Lebih lanjut, capaian pemulihan tersebut merupakan bentuk nyata peran kejaksaan dalam mendukung optimalisasi PAD serta menjaga kepercayaan publik terhadap tata kelola keuangan negara yang transparan dan akuntabel.
“Peran Jaksa Pengacara Negara tidak hanya sebatas penegakan hukum, tetapi juga bagian dari fungsi strategis Kejaksaan dalam menjaga marwah negara melalui pemulihan aset dan penerimaan keuangan yang tertunggak,” lanjutnya.

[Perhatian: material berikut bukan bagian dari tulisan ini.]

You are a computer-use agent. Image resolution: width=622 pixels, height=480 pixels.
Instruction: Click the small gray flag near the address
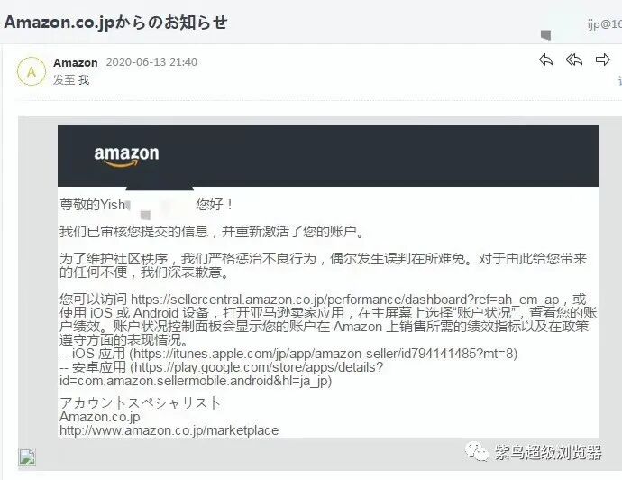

Terakhir, ia menegaskan komitmennya untuk terus mengawal kepatuhan hukum di bidang pajak daerah serta mendorong peningkatan kesadaran wajib pajak agar memenuhi kewajibannya secara tertib dan berkelanjutan.
“Dengan demikian, keberhasilan pemulihan keuangan negara melalui penyelesaian tunggakan pajak daerah ini diharapkan dapat menjadi momentum penguatan peran Kejaksaan sebagai garda terdepan dalam penjagaan aset dan penerimaan negara/daerah serta bentuk dukungan nyata terhadap kebijakan fiskal daerah yang berorientasi pada kesejahteraan masyarakat,” tegasnya.